03. Benefícios idênticos foram contemplados na lei
de proteção de vítimas e testemunhas (Lei n° 9.807/99, arts. 13 e 14),
porém, com o detalhe de que este foi o primeiro texto que possibilitou a
delação premiada em qualquer tipo de crime. A lei de drogas (Lei n°
11.343/2006), no art. 41, possui previsão de redução da pena àquele que,
voluntariamente, contribuir com a investigação e o processo criminal.
E, mais recentemente, a Lei n° 12.529/2001, que estruturou o Sistema
Brasileiro de Defesa da Concorrência, permite que o Cade (Conselho
Administrativo de Defesa Econômica), firme acordo de leniência que
“impede o oferecimento da denúncia com relação ao agente beneficiário da
leniência” (art. 87), com a posterior extinção da punibilidade caso
cumprido o acordo. Em todos os crimes cometidos por meio de organização
criminosa também se tornou possível a delação premiada, agora por força
da recente Lei 12.850/13, que veio suprir uma séria lacuna do nosso
direito, que previa a delação, mas não cuidava dos detalhes do seu
procedimento (isso constituía uma fonte de muita insegurança jurídica).
Aliás, para os críticos, mesmo após essa regulamentação minuciosa
continua a insegurança, porque a delação pode dar margem a muitos
abusos.
04. Mesmo antes da eclosão do escândalo da
Petrobras, sabe-se que foi utilizado o instituto da delação premiada. No
caso Banestado, que investigou a atuação de poderosos criminosos no
mercado paralelo de dólar, o doleiro Alberto Youssef fez delação
premiada, tendo recebido redução de penas. Posteriormente descumpriu o
acordo e acabou sendo condenado por corrupção ativa. Agora está fazendo
nova delação no caso Petrobras (Operação Lava Jato). No processo
do mensalão do PT (há também, não se pode esquecer, o mensalão do PSDB,
em Minas Gerais), dois operadores foram beneficiados pelo perdão
judicial (Lucio Funaro e José Carlos Batista), em razão da delação que
fizeram. O delator do mensalão do PT (Roberto Jefferson), mesmo não
tendo feito acordo formal, acabou sendo beneficiado com a diminuição da
sua pena e concessão do regime semiaberto.
Saiba mais:
05. Como sistema global de resolução dos conflitos
penais a Justiça consensuada (ou negociada) tem origem (no século XX)

» **Questão breve 1**:
Responda com base no trecho sobre delação premiada:
(a) Em que artigo a lei de drogas prevê redução da pena a quem contribuir voluntariamente com a investigação?
(b) Qual foi o primeiro texto legal que possibilitou a delação premiada em qualquer tipo de crime?
(c) Quais dois operadores do mensalão do PT receberam perdão judicial?

» **Registros para localizar itens**:
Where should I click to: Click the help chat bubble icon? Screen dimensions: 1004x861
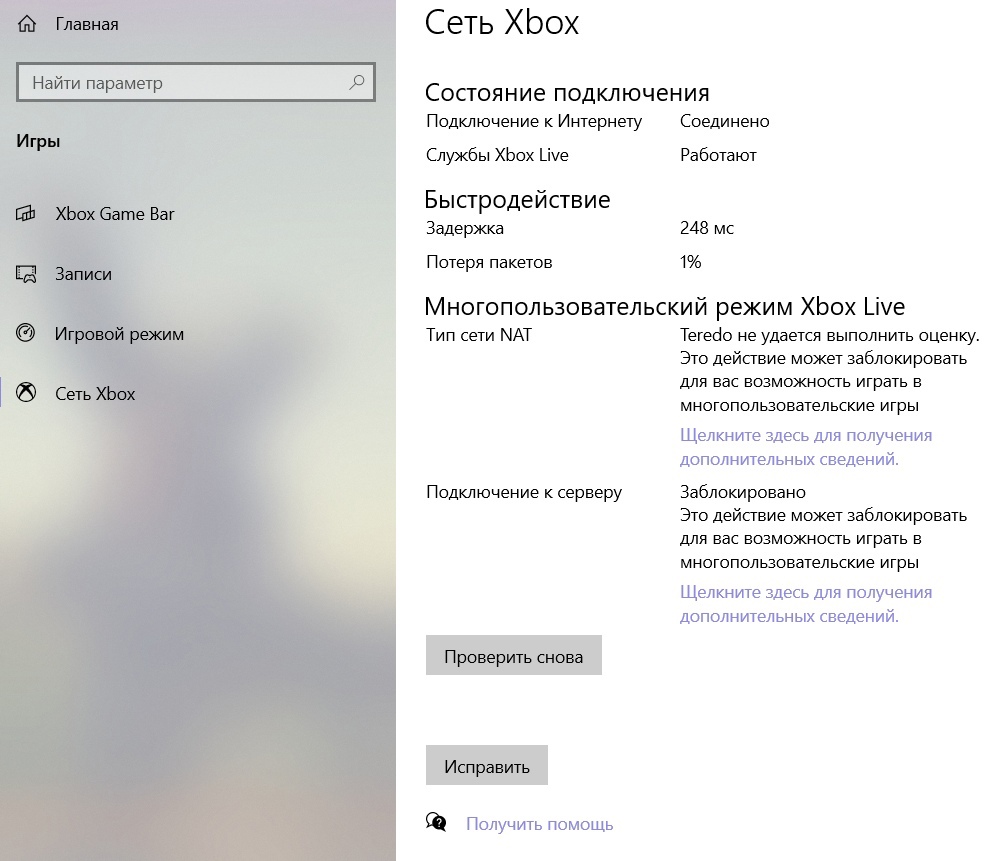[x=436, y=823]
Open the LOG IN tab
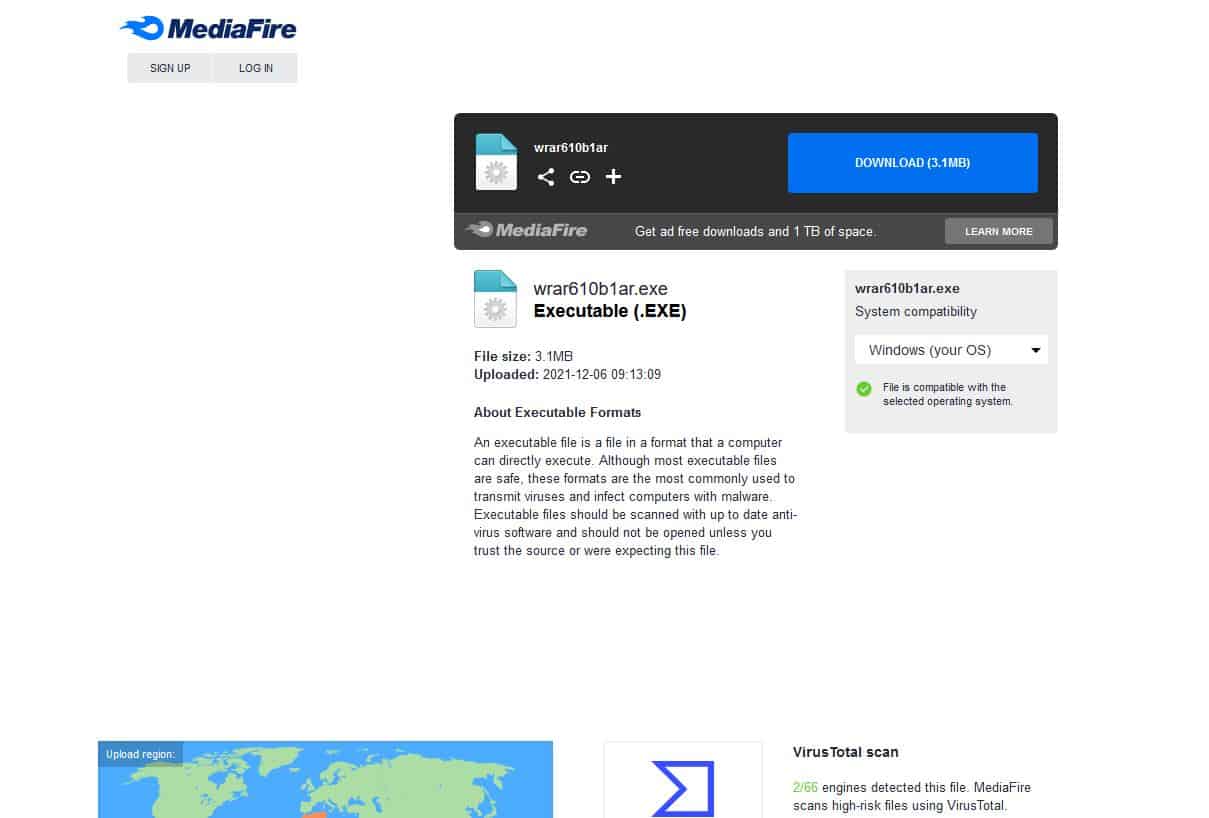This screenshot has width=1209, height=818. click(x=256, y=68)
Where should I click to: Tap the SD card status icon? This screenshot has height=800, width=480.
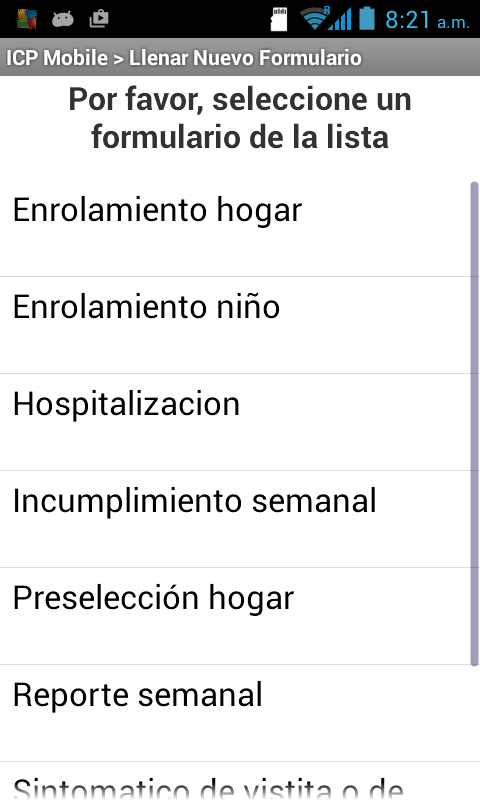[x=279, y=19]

» **Questão breve 2**:
Nas entradas, copie as linhas que vão da que contém "Open the LOG IN tab" até o fim das entradas, ambas inclusive, trocando "SD card" por "memory card" e mantendo todo o resto igual. Deixe as imagens de fora.

» **Resposta escrita 1**:
(a) No art. 41 da Lei n° 11.343/2006.
(b) A lei de proteção de vítimas e testemunhas (Lei n° 9.807/99).
(c) Lucio Funaro e José Carlos Batista.

» **Resposta escrita 2**:
Open the LOG IN tab
This screenshot has width=1209, height=818. click(x=256, y=68)
Where should I click to: Tap the memory card status icon? This screenshot has height=800, width=480.
[x=279, y=19]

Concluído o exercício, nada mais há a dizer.